扉の向こうには玲璃が立っていた。寺崎を見ると、玲璃は待ちきれない様子で口を開く。
「寺崎、紺野は……」
「今朝が、三十八度六分っすね。夕べよりは下がってます。とにかく入ってください。そんなところじゃ危ない」
玲璃は慌てて靴を脱ぎ、きちんとそろえて部屋に入った。
「いらっしゃい、玲璃さん」
居間では、テーブルにきちんとセッティングされた白いティーカップに、みどりが紅茶を注いでいた。ハーブティーのいい香りが、部屋中に満ちている。
「すみません、またお邪魔してしまって」
「大歓迎って言いましたでしょ。お紅茶、よろしかったらどうぞ」
にこやかにそう言ってから、玲璃の目の下にできているクマに目を留める。
「玲璃さん、夕べ、眠れなかったの?」
玲璃はうなずくと、恥ずかしそうに笑った。
「はい、何か気持ちが高ぶって……あんなことがあったせいですかね」
「そりゃあそうでしょう、かわいそうに……。今日は、ゆっくりしてらしてくださいね」
みどりは沈痛な面持ちでそう言うと、近所のスーパーに車椅子で買い物に出かけていった。
「昨日は、たいへんだったんだな」
紅茶を口にしながら玲璃がこう言うと、寺崎もうなずいて紅茶に口をつけた。
「また紺野、神代総代に助けてもらって……そのあと、神代総代とここで、弁当なんか食っちゃいましたよ」
寺崎は玲璃に目を向けると、肩をすくめて苦笑した。
「何か、やんなっちゃいましたよ。神代総代って、弁当食ってるだけでもかっこいいっすから」
その言葉に玲璃も少し笑顔を見せたが、すぐに真顔に戻ると紺野の部屋の方を見た。
「紺野の顔、見てこようかな。

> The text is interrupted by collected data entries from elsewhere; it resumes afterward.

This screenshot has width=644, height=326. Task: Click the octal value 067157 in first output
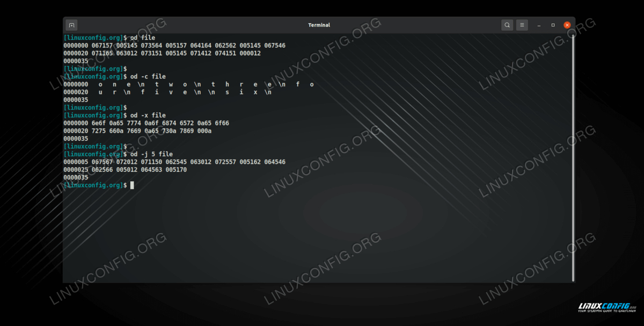pos(102,46)
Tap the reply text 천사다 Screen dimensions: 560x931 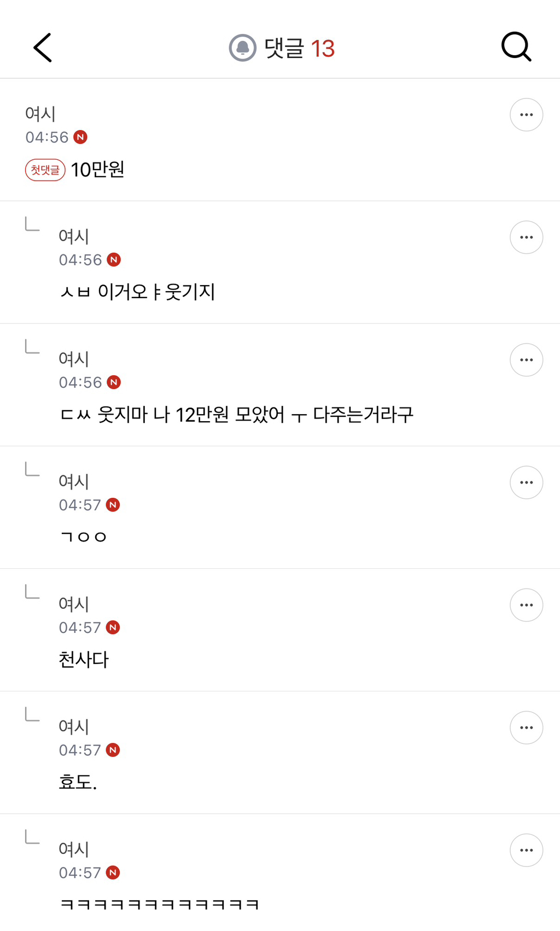pyautogui.click(x=84, y=660)
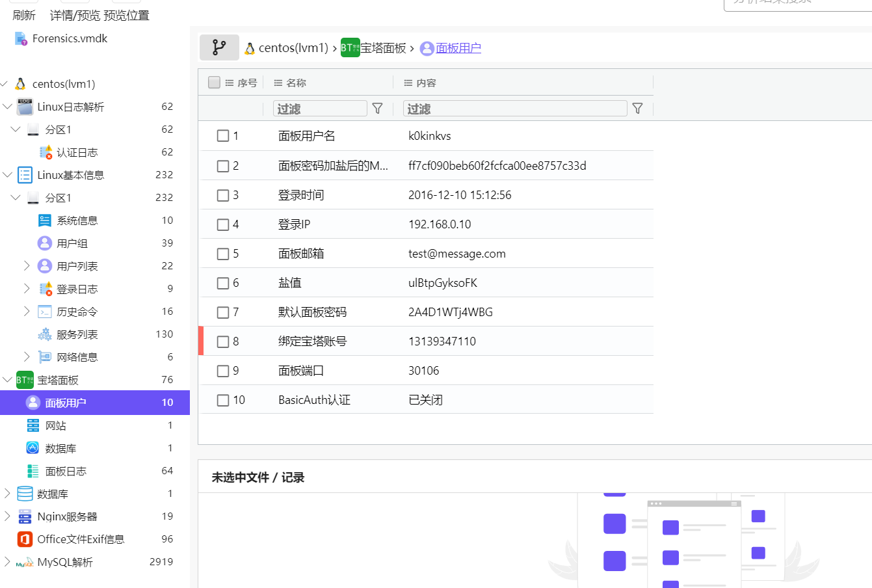872x588 pixels.
Task: Click the filter funnel icon for 名称 column
Action: click(377, 109)
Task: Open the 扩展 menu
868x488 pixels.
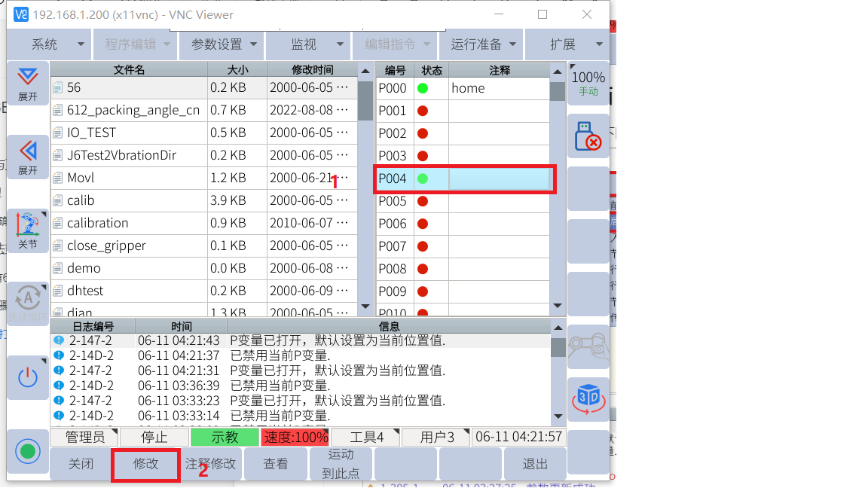Action: pos(567,44)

今、起きてるか?」
「ええ、多分。さっき総代が来ることも言っときましたから。ただ、寝てたら寝かしといてやってください。夕べ、かなりうなされてたんで」
寺崎の言葉にうなずいて席を立つと、玲璃は紺野の部屋に向かい、そっと入口の扉を開けた。
「紺野」
紺野は起きていたらしく、閉じていた目を開いて、玲璃の方を見た。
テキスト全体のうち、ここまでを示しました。